Horticultural therapy can provide a nonpharmacological alternative intervention to manage agitation and exit-seeking behaviors in people with dementia (Whall et al. 1997; Gigliotti et al. 2004).

  1. Conceptual Biophilic Design In Landscape Architecture — A Design Concept For a Health Garden in Iceland

Through the use of an evidence-based health design landscape architecture model (EBHDL), a design concept has been developed to create a health garden located in Iceland. The conceptual structure is based on specific aspects of biophilic design, on current knowledge of nature’s positive effects on human health, on empirical studies, and on post-occupational evaluation from the Alnarp Rehabilitation Garden in Sweden and the Nacadia Therapy Garden in Denmark. The concept is being implemented at Hrafnhólar farm in Iceland and will become a valuable part of the vocational rehabilitation program managed by the Janus Rehabilitation Center. The health garden at Hrafnhólar farm will be the first of its kind in Iceland and will become

an important behavioral setting for research on new vocational rehabilitation approaches worldwide.

 

  1. The Portland Memory Garden: A Therapeutic Resource on Public Land

In 1999, the American Society of Landscape Architects (ASLA) made a commitment to renew or create parks throughout the United States as a way to celebrate its centennial anniversary. Adopting the theme “100 Parks, 100 Cities,” ASLA chose Portland, Oregon as a city to create a demonstration garden that would be open to all but especially designed for older adults and those living with Alzheimer’s disease or other forms of dementia.

 

  1. Development of the Nature-Based Therapy Concept for Patients with Stress-Related Illness at the Danish Healing Forest Garden Nacadia

In 2007 Forest & Landscape Denmark, a center at the University of Copenhagen, initiated a research and development project called the Healing Forest Garden Nacadia (in short: Nacadia). Nacadia will be built during the spring of 2010 and ready to receive patients the following summer. The aim of this paper is to describe the nature-based therapy (NBT) concept and design of Nacadia. The NBT concept describes the theoretical framework around the treatment. It is based on the therapeutic use of sensory experiences, horticultural activities, nature-related stories, and symbols within a mindfulness-based cognitive therapy approach. Based on the experience from the Alnarp Rehabilitation Garden in Sweden, evidence-based guidelines for healing garden design have been further developed and implemented at Nacadia.

 

Future

Horticultural therapy may be a low-cost therapeutic option for enhancing peoples’ quality of life and supporting their cognitive, emotional, psychomotor, and psychosocial functioning. The advantages of including horticultural therapy activities for residents include meaningful engagement, self-expression, mental stimulation, socialising, as well as visual, olfactory, and aural stimulation, according to newly available research.

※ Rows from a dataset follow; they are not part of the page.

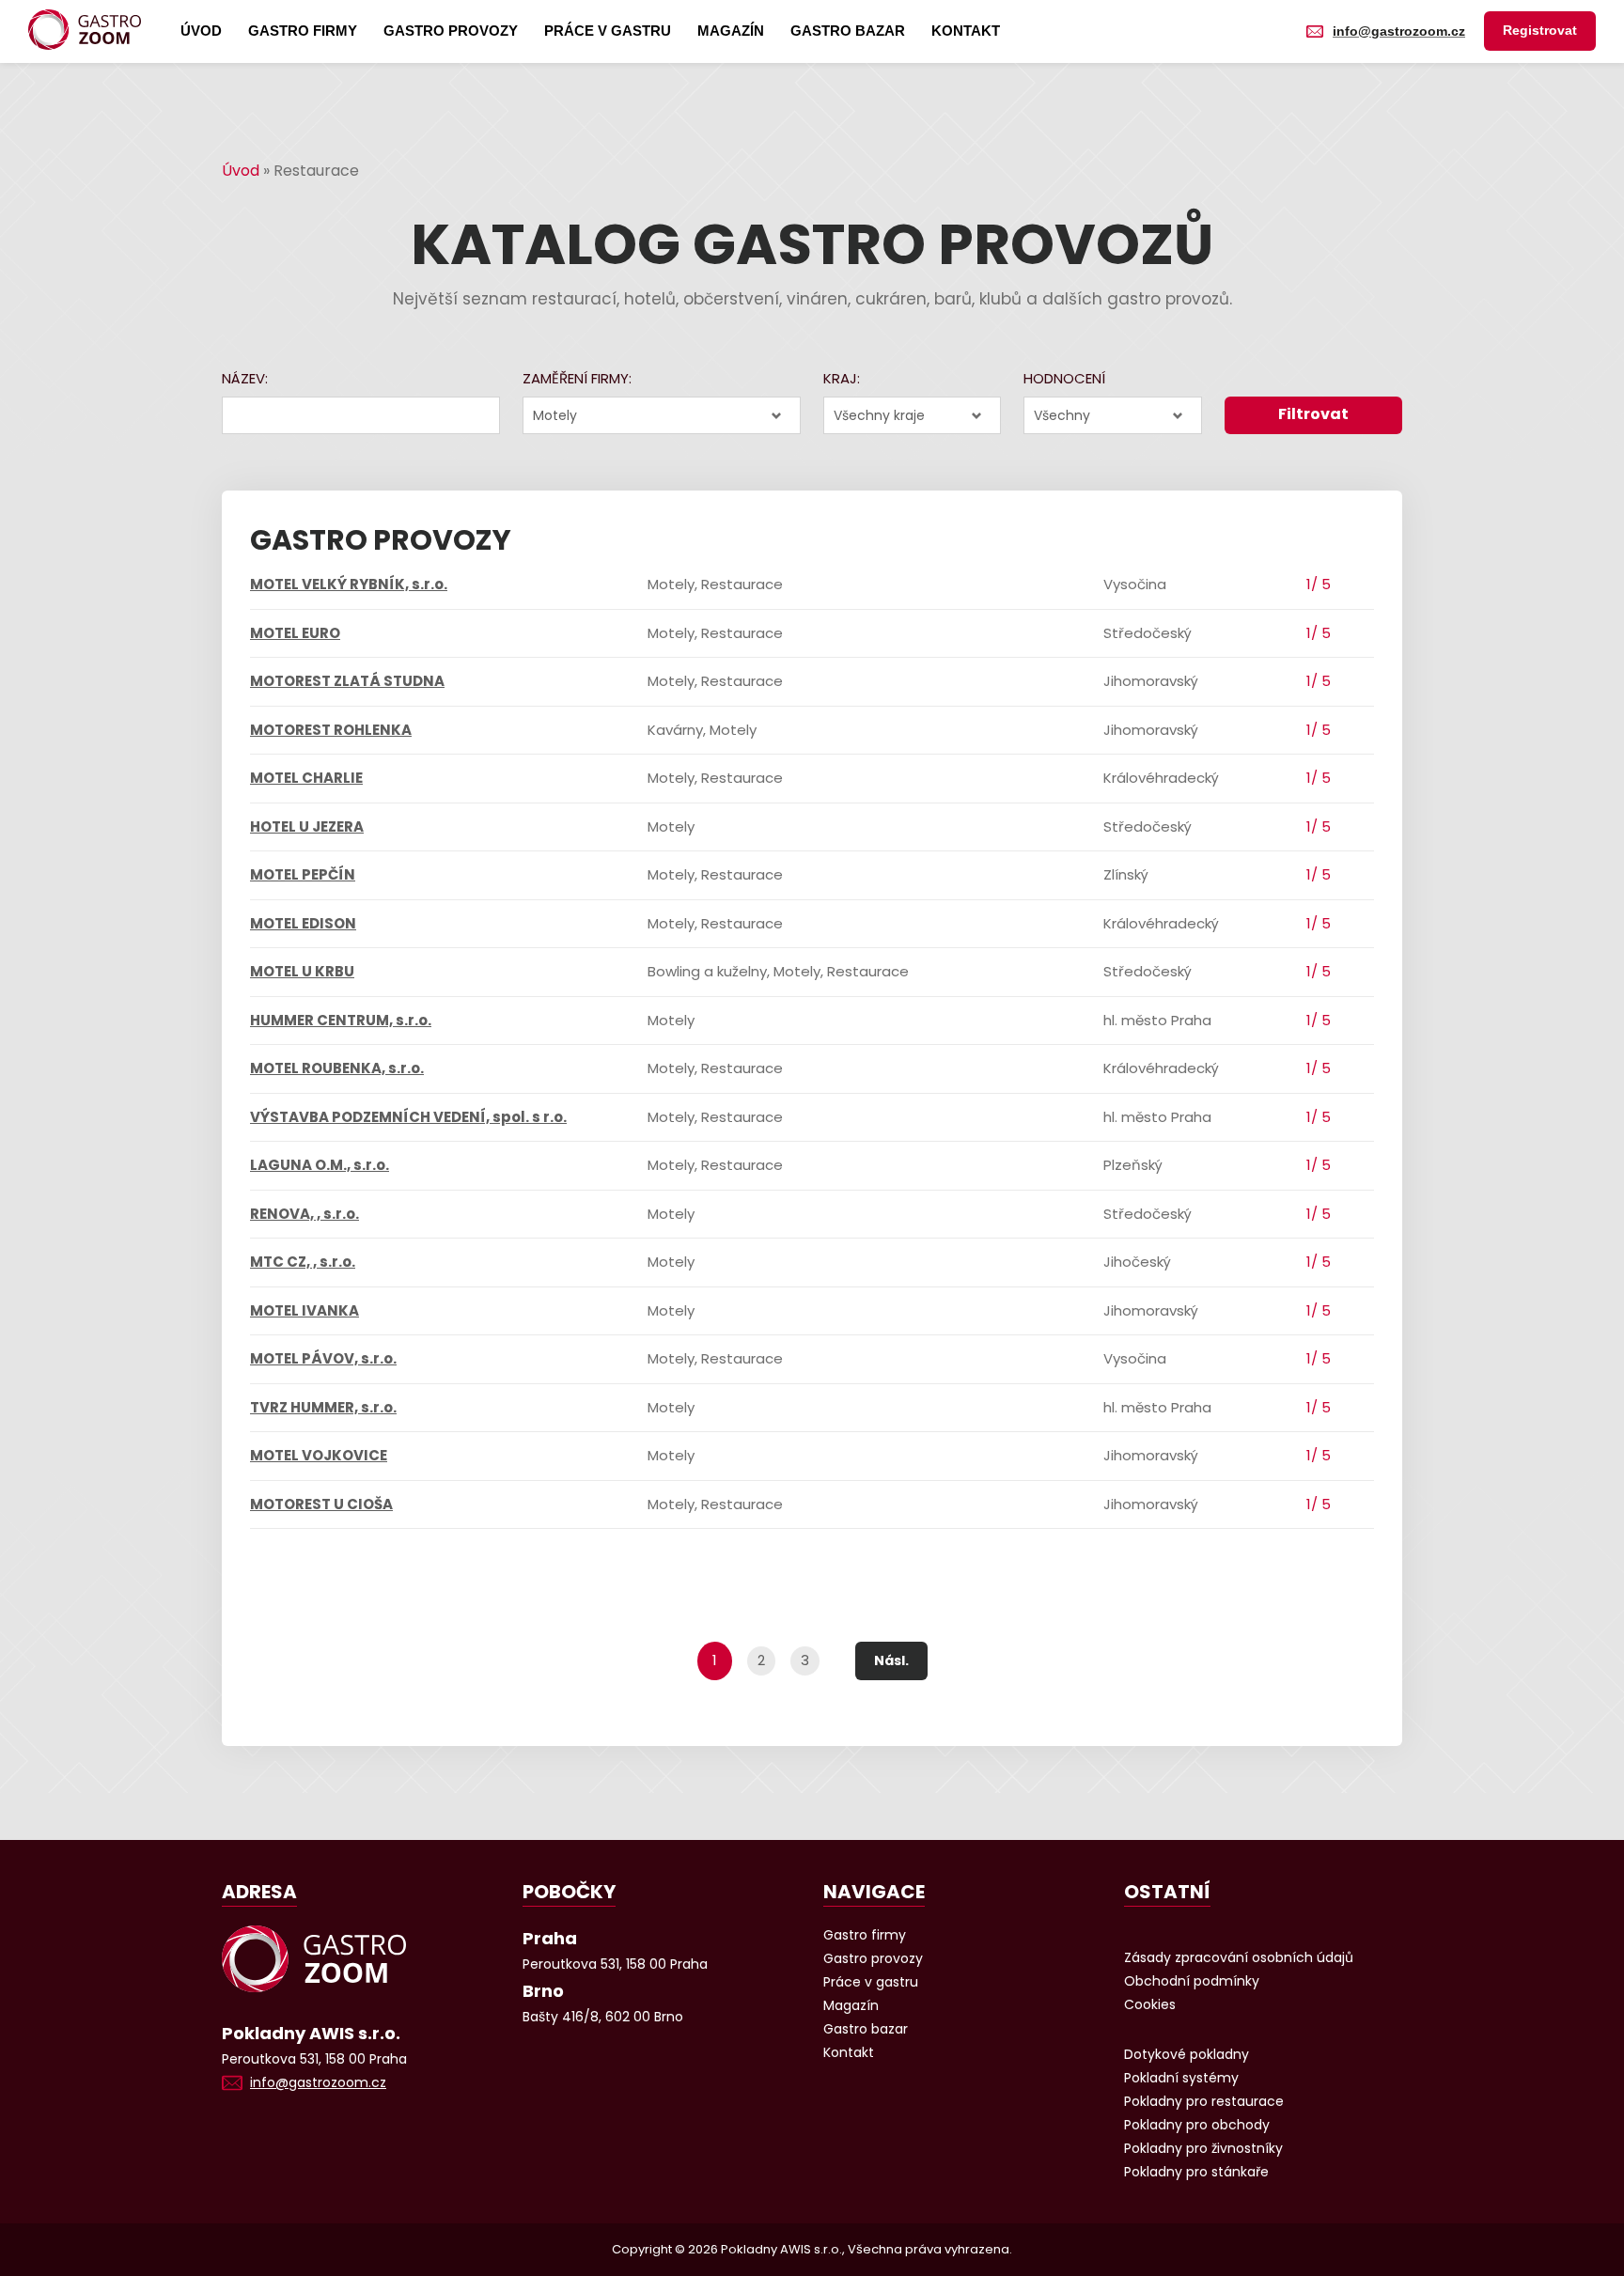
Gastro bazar (847, 31)
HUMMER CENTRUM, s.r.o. (340, 1020)
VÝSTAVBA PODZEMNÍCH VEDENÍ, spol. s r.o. (408, 1117)
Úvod (201, 31)
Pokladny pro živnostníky (1203, 2148)
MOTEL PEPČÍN (302, 874)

Programs for indoor gardening are reasonably priced and simple to include. Horticultural therapy may be a valuable and affordable adjuvant treatment modality to other forms of psychotherapy, such as cognitive behavioural therapy, to improve emotional well-being for residents, particularly for those living alone where the incidence of sadness and anxiety is high.

Horticultural therapy is described as an acceptable and complementary therapy to treat a variety of illnesses and to promote general well-being by a growing amount of theoretical and empirical evidence, however there are few controlled clinical trials to date.

More funding is required in order to conduct more randomised controlled trials and other meticulous systematic studies of horticulture therapy’s therapeutic advantages in comparison to other therapies.